Hij glipt een kamer binnen en opnieuw volg ik hem, hoewel ik nu toch begin te twijfelen of dit wel de goede richting uitgaat. Hij lokt me als een of ander dom beest in de val. Tegen al mijn instincten in wandel ik toch de kamer binnen, weliswaar op mijn hoede.

"David? Geef mijn topjes terug!" vraag ik aan het donker. Doordat de gordijnen gesloten zijn is er maar weinig licht in de kamer. Plots word ik met mijn gezicht tegen de muur gedrukt. Davids lichaam is tegen mijn rug gedrukt.

"Stomme patat!" mompel ik met de ene zijde van mijn gezicht tegen de muur gedrukt.

"Nu heb ik je," grinnikt hij in mijn oor. Ik krijg rillingen van zijn stem en de houding waarin ik nu vastzit. Dit is niet bepaald de manier die ik in gedachte had om mijn topjes terug te krijgen. Gelukkig valt de handdoek niet af.

"K-krijg ik nu eindelijk m-mijn bikini terug?"

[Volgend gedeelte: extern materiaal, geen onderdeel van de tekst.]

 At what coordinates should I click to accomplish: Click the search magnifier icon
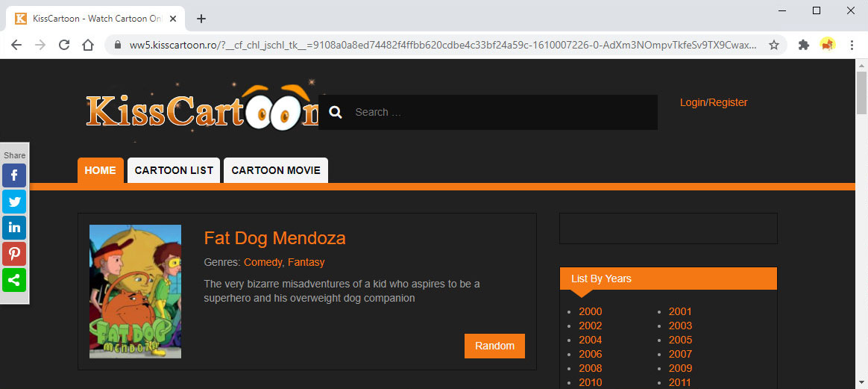[x=336, y=112]
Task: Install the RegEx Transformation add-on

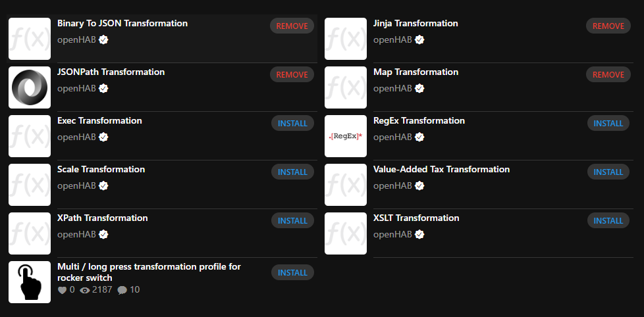Action: [608, 124]
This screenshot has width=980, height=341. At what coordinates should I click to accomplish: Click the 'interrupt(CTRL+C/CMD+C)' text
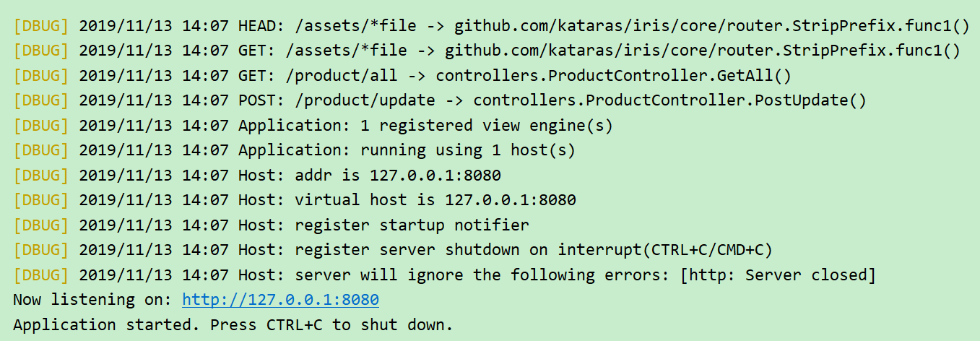point(665,250)
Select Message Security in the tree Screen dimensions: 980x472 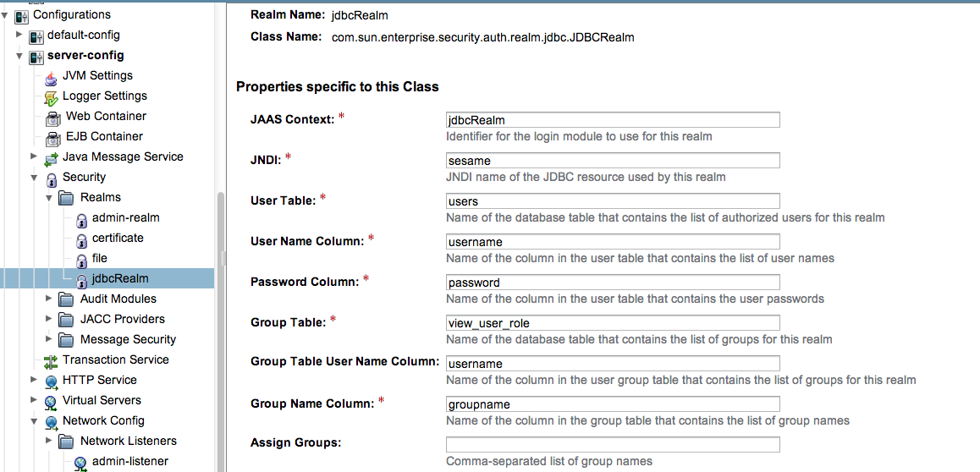tap(128, 340)
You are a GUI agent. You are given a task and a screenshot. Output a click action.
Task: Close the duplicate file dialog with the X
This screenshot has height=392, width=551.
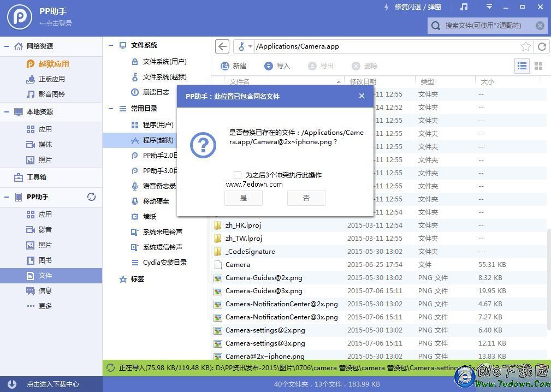[362, 96]
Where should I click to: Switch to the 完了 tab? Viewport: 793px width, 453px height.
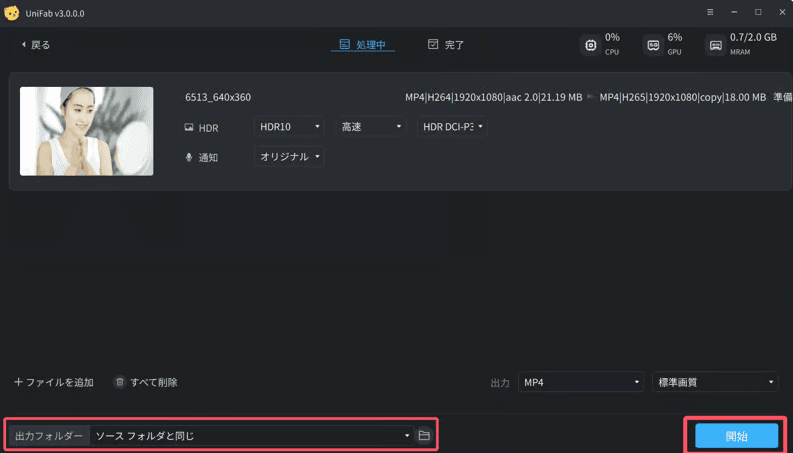[x=446, y=45]

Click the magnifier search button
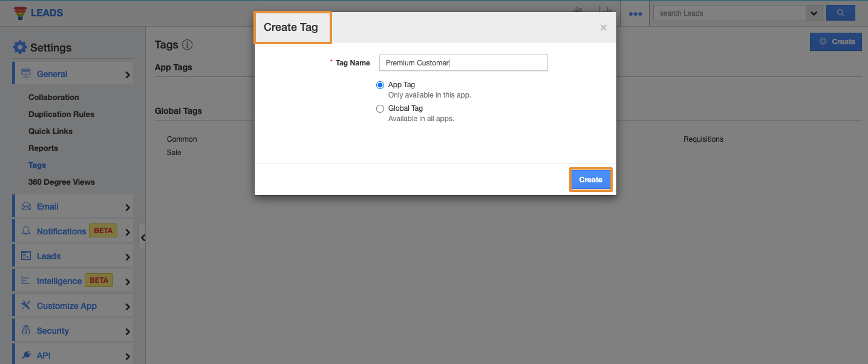(x=840, y=13)
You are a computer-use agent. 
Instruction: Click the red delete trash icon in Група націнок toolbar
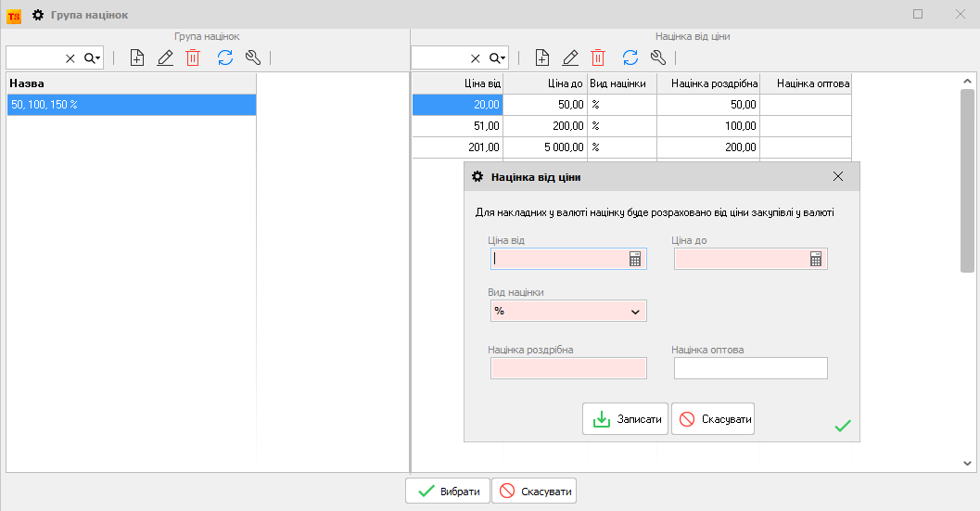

David legt zijn lippen in mijn hals en geeft me kleine kusjes. "Zomaar? Voor helemaal niks? Ik wil wel iets terug."

Mijn ademhaling is nog niet helemaal bekomen van mijn jacht op David en nu hij zo dicht bij me is, lijk ik alleen maar meer buiten adem te geraken.

"Je hebt het gestolen van mij, ik hoef je niks terug te geven!"

"Ik geloof niet dat jij momenteel veel te zeggen hebt over wat wel en niet moet," lacht David gemeen. Met zijn lippen gaat hij over mijn ontblote schouders.

"Wat wil je?"

"Dat weet je al, schatje.":

"Vergeet het, niet voor een simpel topje. Nooit eigenlijk."

"Goed, je krijgt het terug... als ik het je mag omdoen."

Ik zucht, wat voor gestoorde voorstellen heeft hij eigenlijk? Hij gelooft toch niet serieus dat ik daar op in ga?

"Ik zou maar snel beslissen, mijn aanbod blijft niet eeuwig gelden."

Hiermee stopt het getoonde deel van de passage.